Varying sample addendum 1
Here is a different selector that is slightly faster:
sb3[samp_, {min_, max_}] := Pick[
samp,
Unitize @ Clip[samp, {min, max}, {0,0}],
1
]
Comparison:
samp = RandomReal[10, 10^6];
r1 = selectBetween[samp, {.001, .01}]; //RepeatedTiming
r2 = sb3[samp, {.001, .01}]; //RepeatedTiming
r1===r2
{0.0069, Null}
{0.0055, Null}
True
Note that the selector would need to be modified if the interval could contain 0.
Varying sample addendum 2
If you don't mind using an undocumented internal function, you could try:
samp = RandomReal[10, 10^6];
r1 = selectBetween[samp, {.001, .01}]; //RepeatedTiming
r2 = Random`Utilities`SelectWithinRange[samp, {.001, .01}]; //RepeatedTiming
r1 === r2
{0.00688, Null}
{0.0019, Null}
True
Fixed sample
If the sample stays the same, and you are selecting different ranges of data, then the following will be much faster:
nf = Nearest[samp]; //AbsoluteTiming
r3 = nf[(.01+.001)/2, {All, (.01-.001)/2}];//RepeatedTiming
Sort @ r1 === Sort @ r3
{0.153673, Null}
{0.000071, Null}
True
Creating the NearestFunction
is slow, but only needs to be done once, and then using the NearestFunction
will be extremely fast.
BoolEval was made exactly for these kinds of problems.
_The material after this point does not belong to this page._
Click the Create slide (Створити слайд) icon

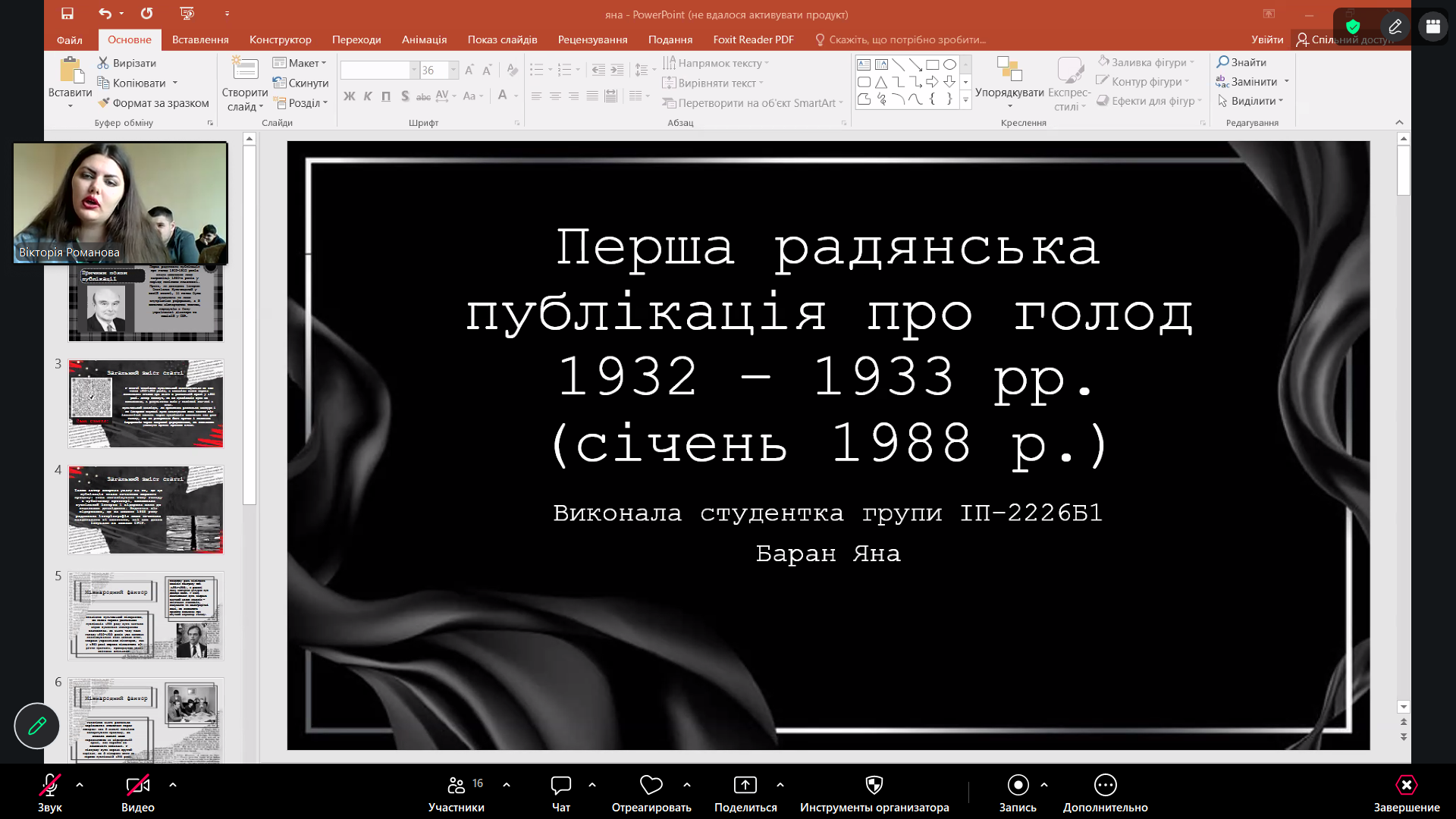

Suppose you want to select elements from array
which are between lo
and hi
. Then use:
Needs["BoolEval`"]
BoolPick[array, lo < array < hi]
Simple, concise, and as fast as it gets for an unsorted list (with documented functions). Using <=
instead of <
is also possible, and it is handled correctly.